DNP surveys growing Karen population

DNP surveys growing Karen population

Department fears more park encroachment

The Department of National Parks, Wildlife and Plantation (DNP) has begun verifying the number of Karen people living in the Bang Kloi community in the Kaeng Krachan National Park in Phetchaburi.

The department ordered a committee to run a verification process.

This comes after an unusual increase of occupants in the forest was detected by officials. It is possible that ethnic Karen people are expanding their farms to over 1,100 rai of forest land around the community, they say.

Prakit Vongsrivattanakul, the deputy chief of the department, said the DNP is working with stakeholders to determine who are the members of the original families that settled in Bang Kloi.

About 300 families first settled in the community. The number has now risen to around 1,000 families, according to a recent survey.

The surge in population is attributed in part to poor birth control and migration to the community by ethnic Karen people from elsewhere.

The expanded population has caused more forest land to be encroached upon, Mr Prakit said.

Originally, 500 rai of forest land was allocated to the Karen people who agreed to be relocated away from fertile forest reserves in the past 30 years.

"What are we going to do next is create better understanding and cooperation on living with the forest in a sustainable way," Mr Prakit said. "They [the Karen people] need to learn about multi-crop farming that is within the limits of their land."

"Today, we don't need large tracts of land for farming," he said, adding the department will not tolerate further encroachment.

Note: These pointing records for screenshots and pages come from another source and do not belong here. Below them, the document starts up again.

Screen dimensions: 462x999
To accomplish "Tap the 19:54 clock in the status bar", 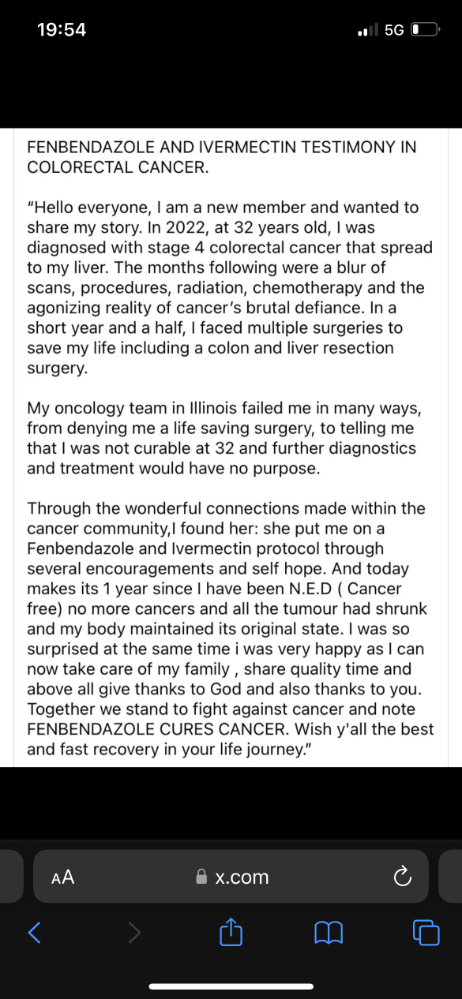I will (x=62, y=29).
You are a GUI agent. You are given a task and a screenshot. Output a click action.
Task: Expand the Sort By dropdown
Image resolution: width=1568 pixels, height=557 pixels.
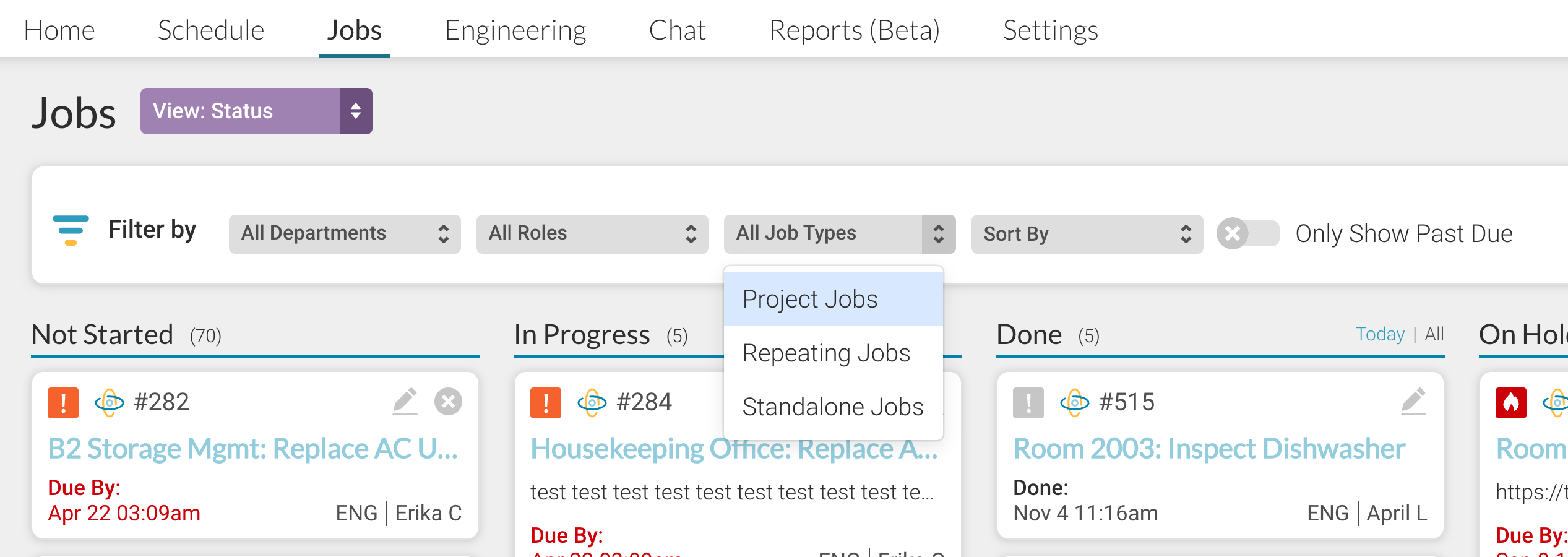click(1087, 233)
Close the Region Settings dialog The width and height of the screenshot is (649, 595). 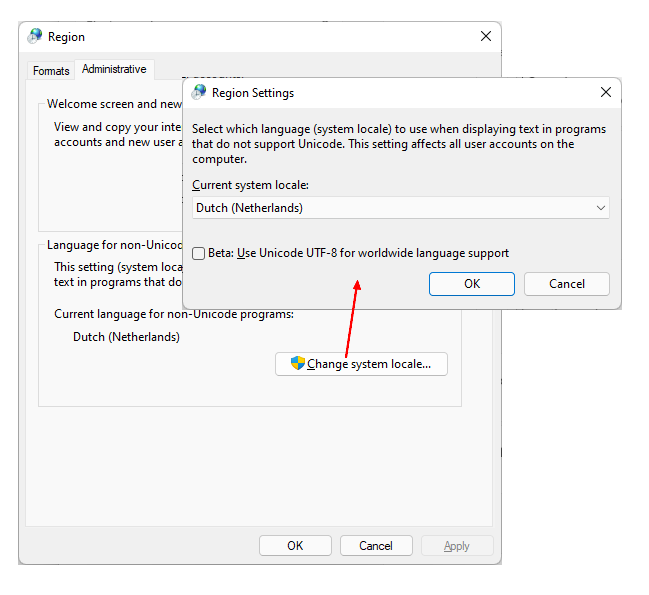(x=605, y=92)
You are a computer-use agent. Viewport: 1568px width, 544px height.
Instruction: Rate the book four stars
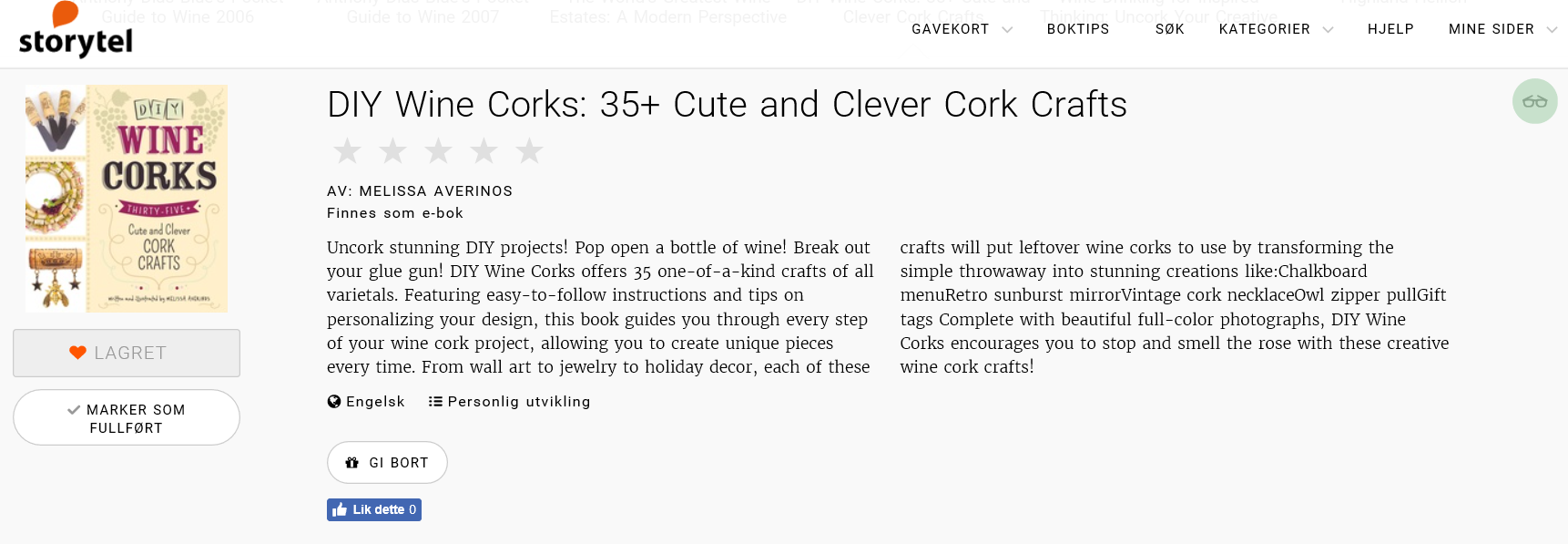click(x=484, y=151)
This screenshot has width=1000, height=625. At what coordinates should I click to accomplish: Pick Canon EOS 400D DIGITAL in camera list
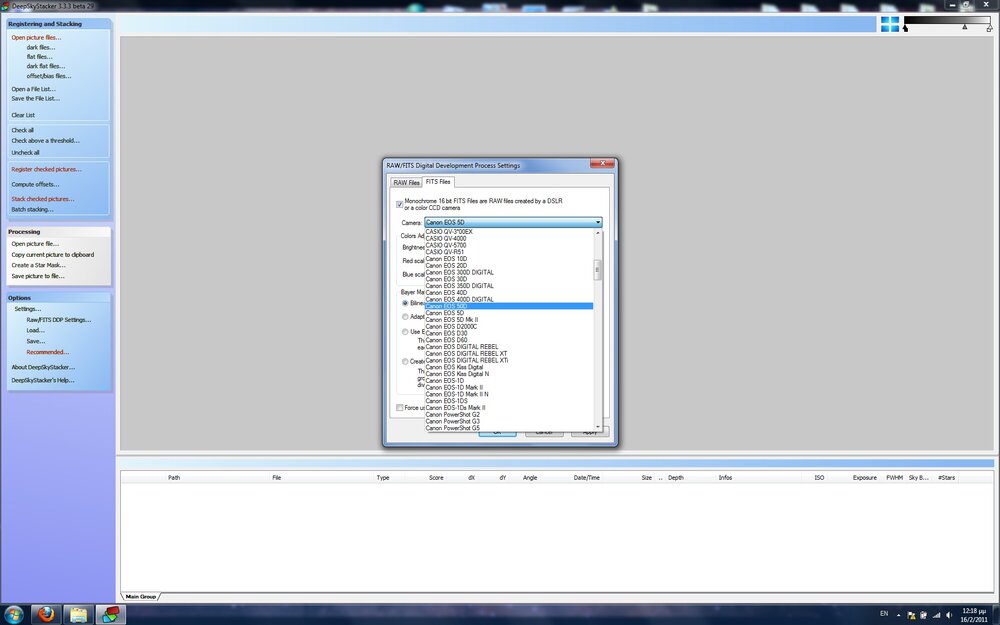click(x=461, y=299)
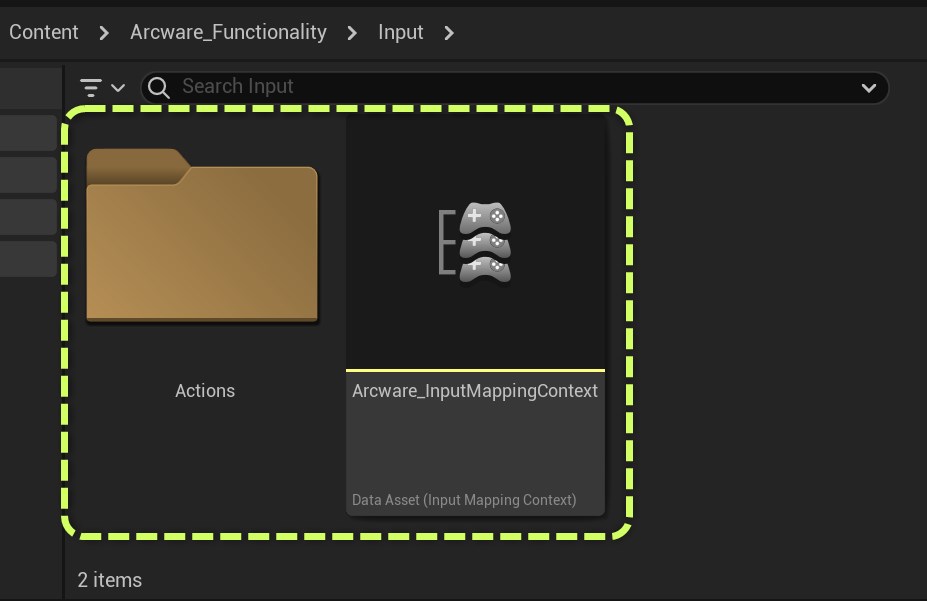
Task: Click the 2 items status text
Action: [110, 580]
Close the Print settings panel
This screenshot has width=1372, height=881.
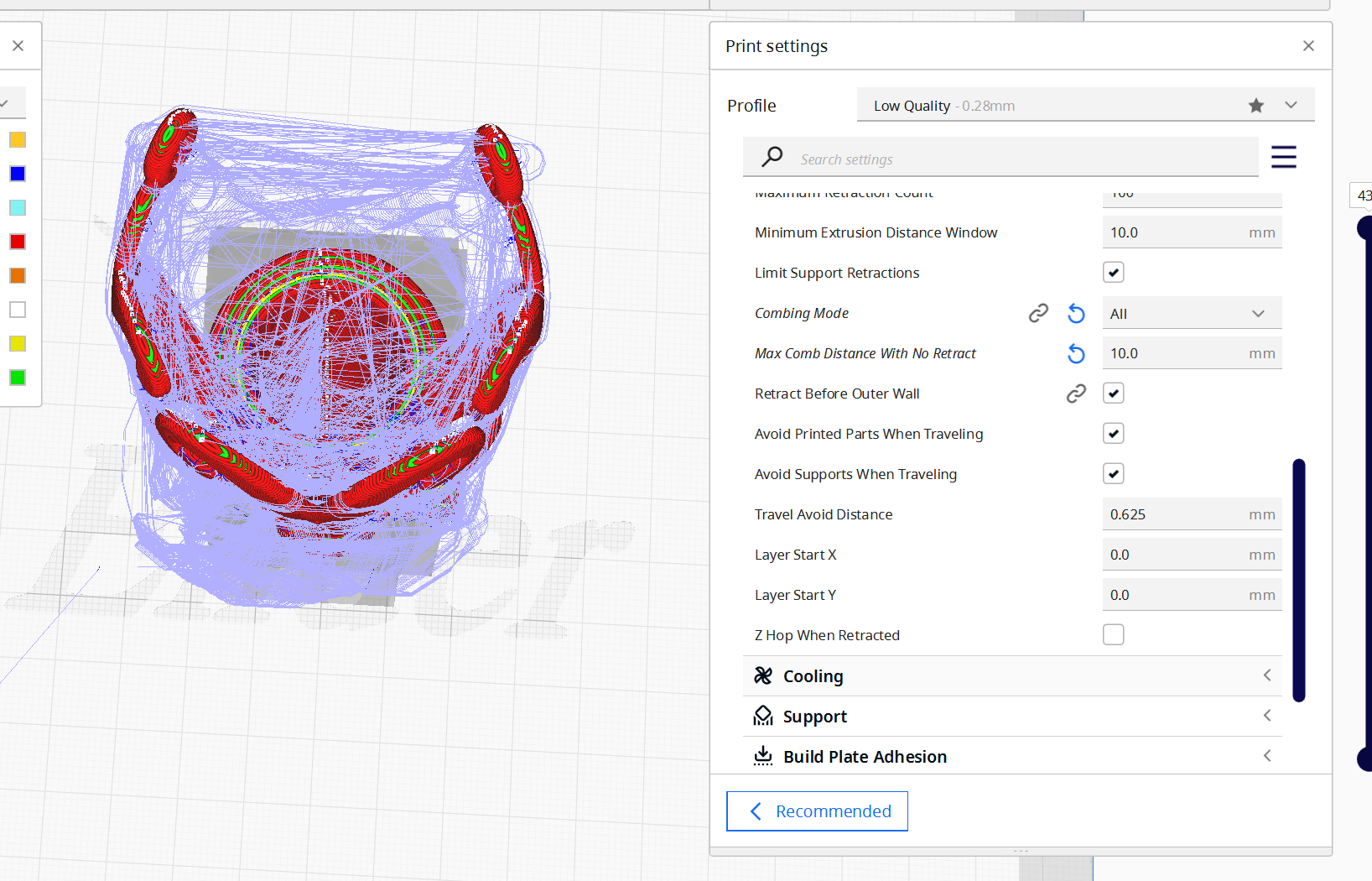pyautogui.click(x=1308, y=45)
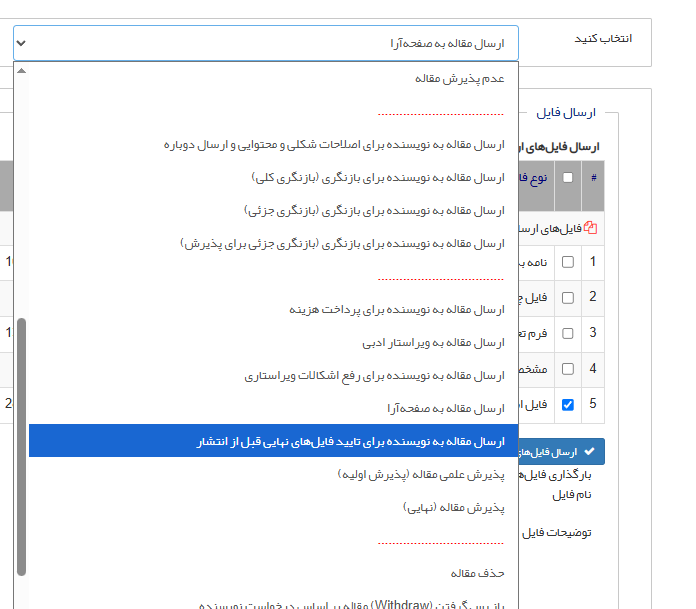Uncheck the checkbox in row 5

click(x=568, y=405)
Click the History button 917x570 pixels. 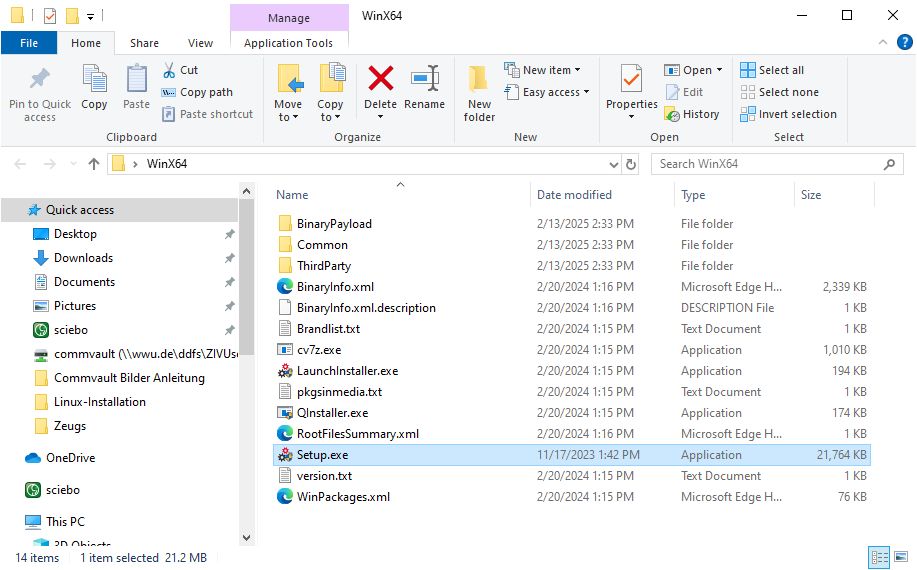point(692,114)
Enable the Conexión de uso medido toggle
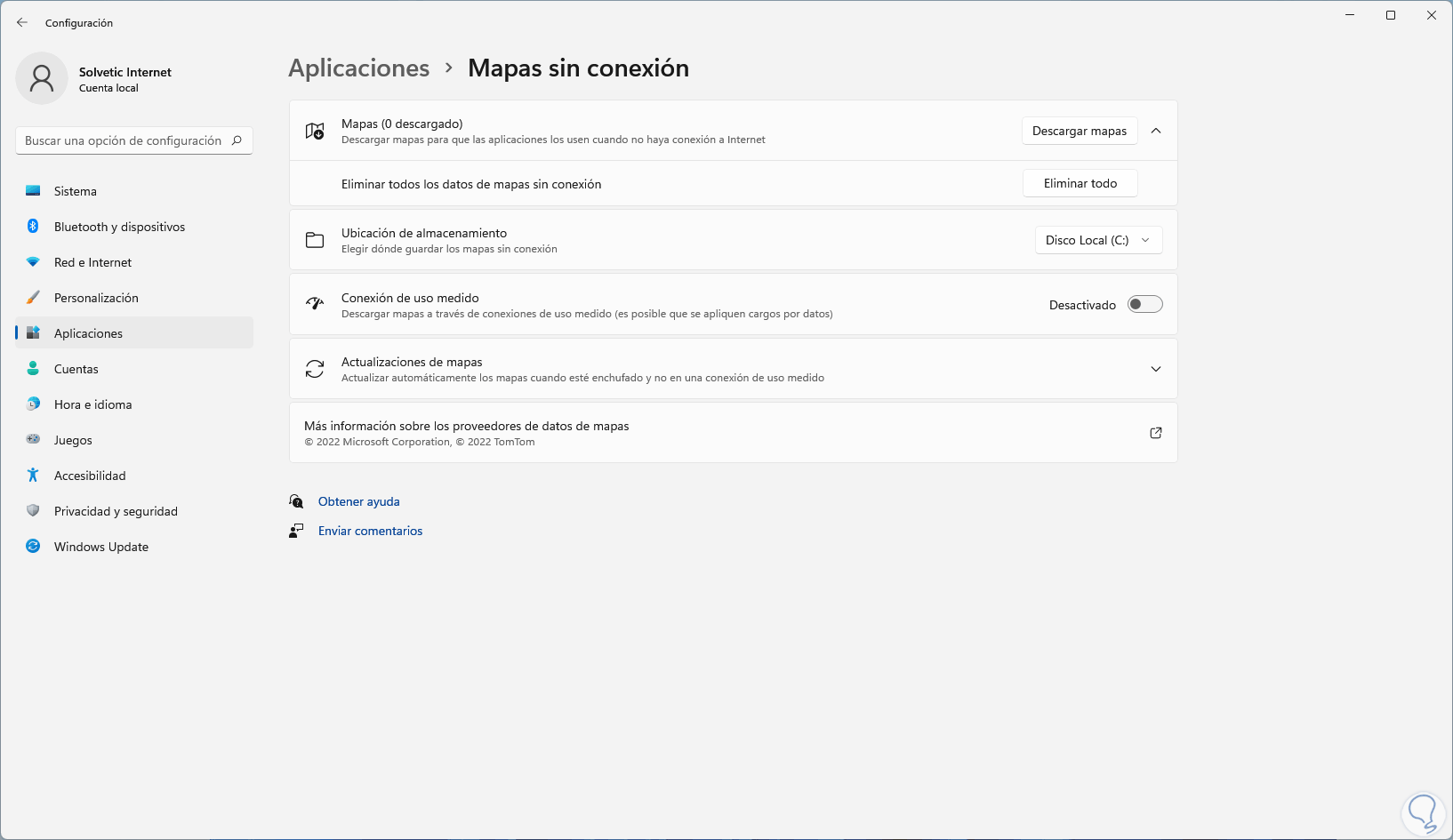1453x840 pixels. tap(1144, 305)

"The enforcement of the law is lenient to people living in the forests, which at times can contribute to shrinking forest land," the DNP officials said.

Mr Prakit added the Environment Ministry is working to secure more water sources for the Karen people's farms.

Also, the ministry is reportedly installing solar cells in every Karen household in the community to generate electricity, which is important for Karen children pursuing their education.

Mr Prakit said a forest inspection team is currently stationed in a freshly-encroached zone in the national park, which is a three-day walk from the Bang Kloi village.

He said the team is tasked with finding culprits responsible for illegal forest encroachment and illegal occupation of the forest land under the National Park Act 2019.

The department has taken legal action against 22 Karen people under the forest law.

They have now been remanded at a provincial police station. Police have also fined 27 others.

A Karen group last month launched a campaign for their return to the fertile forest reserve, claiming the land originally belonged to them.

However, a satellite image obtained by the department shows no trace of human activity for a long time.

The group said they need the forest land for farming to feed their families.

The land that was allocated by the authorities in exchange for vacating the fertile forest is not arable.

They also insisted they want to preserve their traditional way of life and the practice of slash and burn farming method, which they say is good for the environment.

Activists have raised concerns over the need to protect and preserve the largest forest zone in the country for the ethnic people.

Charges of forest encroachment have been pressed against Karen people as well as some members of the NGOs who may be behind the Karen people's movement to resist the authorities' efforts to straighten out the forest land issue.